Prepárense: ésta es una historia que nos golpea hígado, ojos y alma contando los pormenores del lucrosísimo tráfico de los nuevos esclavos a nuestro servicio; es un himno a los héroes como Salvo Lupo, como los familiares de los muertos, como los premios Nobel italianos (Dario Fo, Renato Dulbecco, Rita Levi Montalcini, Carlo Rubbia), que hicieron un llamamiento para recuperar la nave, como la senadora Tana de Zulueta, que sigue el caso desde 1997, como el periodista Dino Frisullo comprometido en la defensa de los desheredados, como todos aquellos que sólo cuentan, como dice el rapero Frank T., con «la palabra, la palabra, la palabra como arma». Esta es una historia que revela el alto grado desontologizador de esta vampírica sociedad, sin sombra ni reflejos espectrales; es una historia que enseña cómo la Naturaleza -la Mar, el Viento, la Montaña- recuerdan y nos impiden olvidar, exactamente igual que las mutaciones genéticas de Hiroshima y Nagasaki o Bagdad, que, por más que quieran ser olvidadas, vuelven, como las mareas, como las lunas, como las olas.
Seguro que Benedicto XVI en su mensaje «Urbi et orbi» de la Navidad venidera olvida el aniversario de los muertos de Portopalo.
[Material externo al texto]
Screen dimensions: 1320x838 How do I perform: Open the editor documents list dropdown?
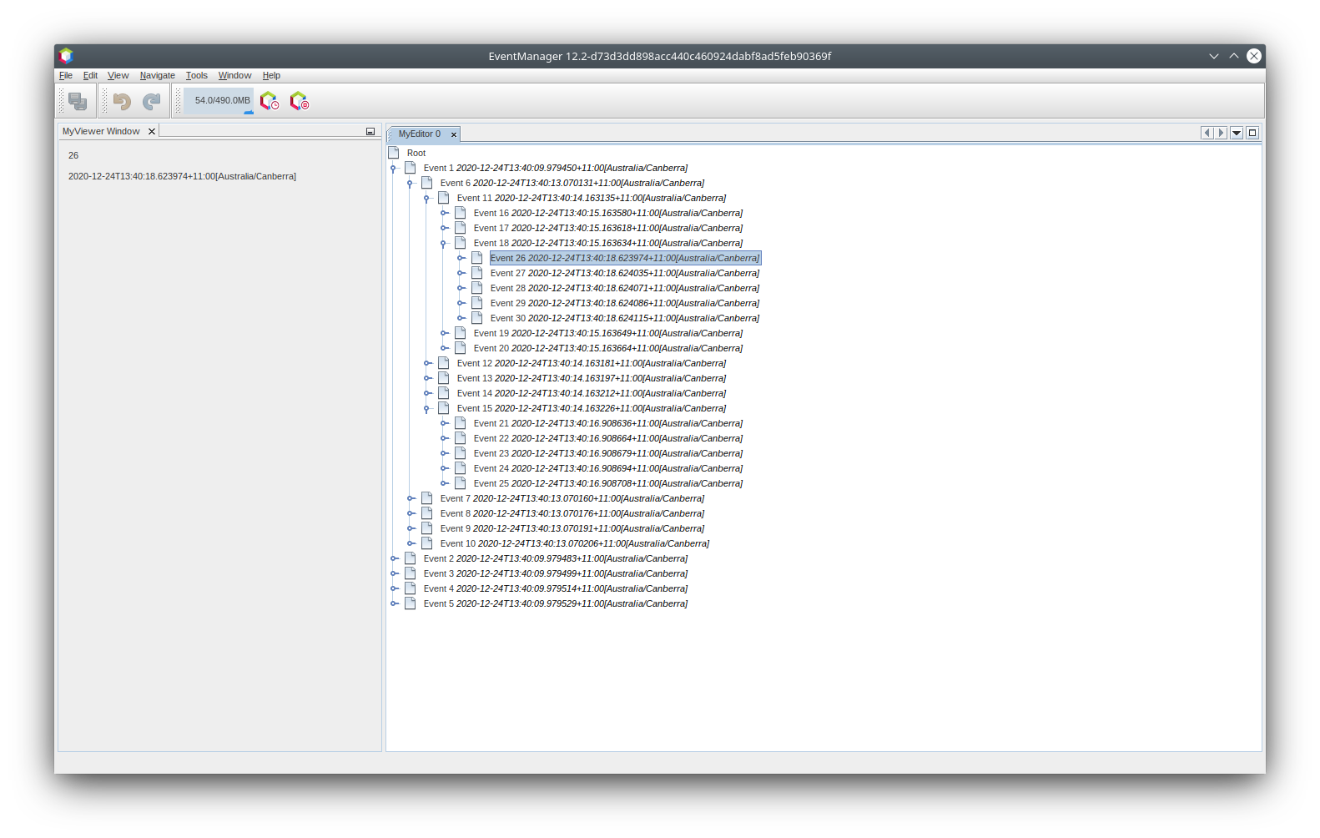click(1237, 133)
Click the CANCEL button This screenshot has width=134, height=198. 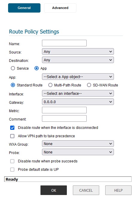pos(86,190)
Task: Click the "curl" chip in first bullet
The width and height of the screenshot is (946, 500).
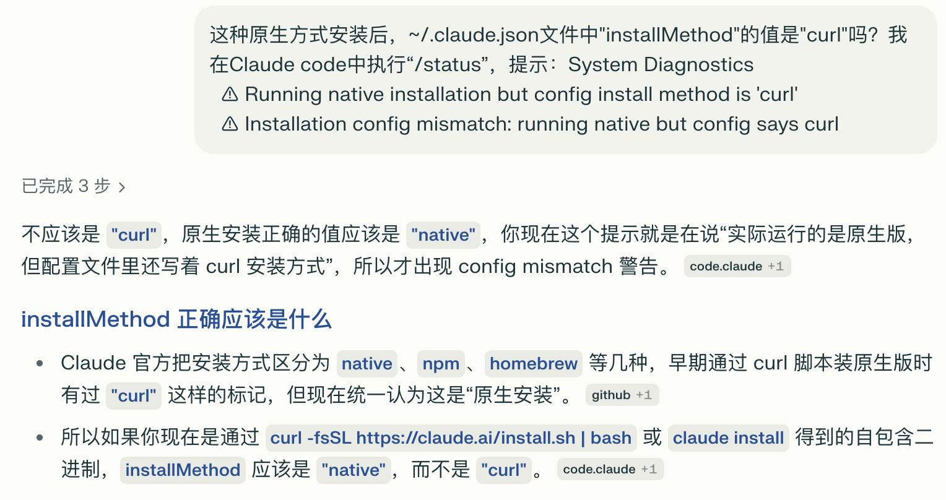Action: coord(134,396)
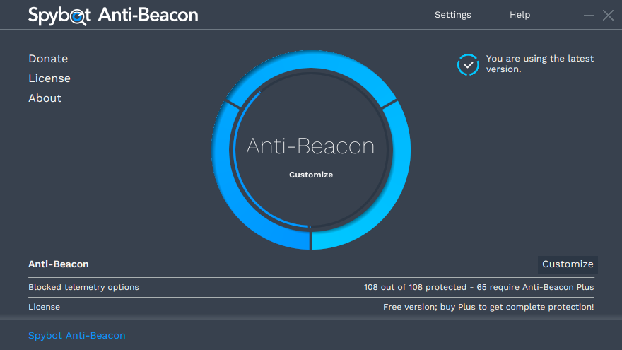Select the Blocked telemetry options row label

pos(83,287)
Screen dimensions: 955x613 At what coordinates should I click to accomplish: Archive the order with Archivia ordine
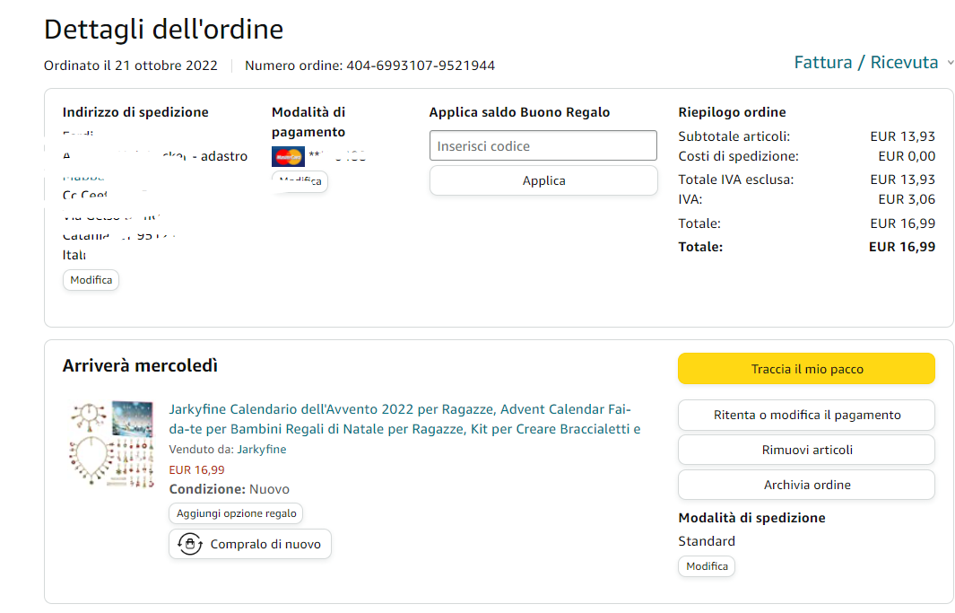click(806, 485)
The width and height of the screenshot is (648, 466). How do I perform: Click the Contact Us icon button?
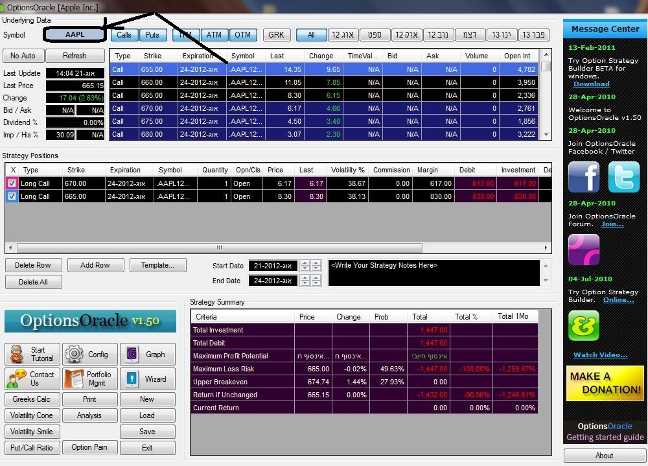tap(33, 379)
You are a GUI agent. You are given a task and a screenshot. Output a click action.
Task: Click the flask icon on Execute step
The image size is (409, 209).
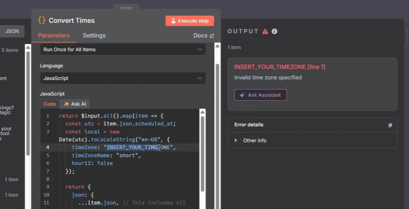point(173,21)
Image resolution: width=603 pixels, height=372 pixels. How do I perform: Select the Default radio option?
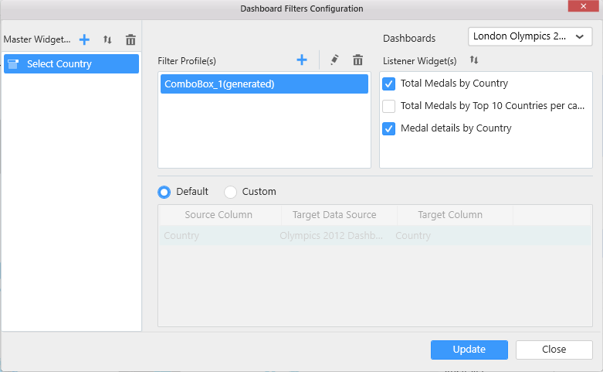click(x=164, y=192)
Para muchos, los emigrantes, vivos o muertos, qué más da, son fantasmas; «atunes» dicen que los llamaban en Portopalo. Para quienes quieran saber, y quieran llorar, y quieran asumirse su miseria moral para reaccionar y obrar en consecuencia, estos mártires de este horrible mundo, servirán de acicate. Sobre todo uno, Anpalagan Ganeshu, que aun muerto, gracias a Bellu, ha revivido.
Gorka Larrabeiti es miembro de los colectivos de Rebelión y Tlaxcala.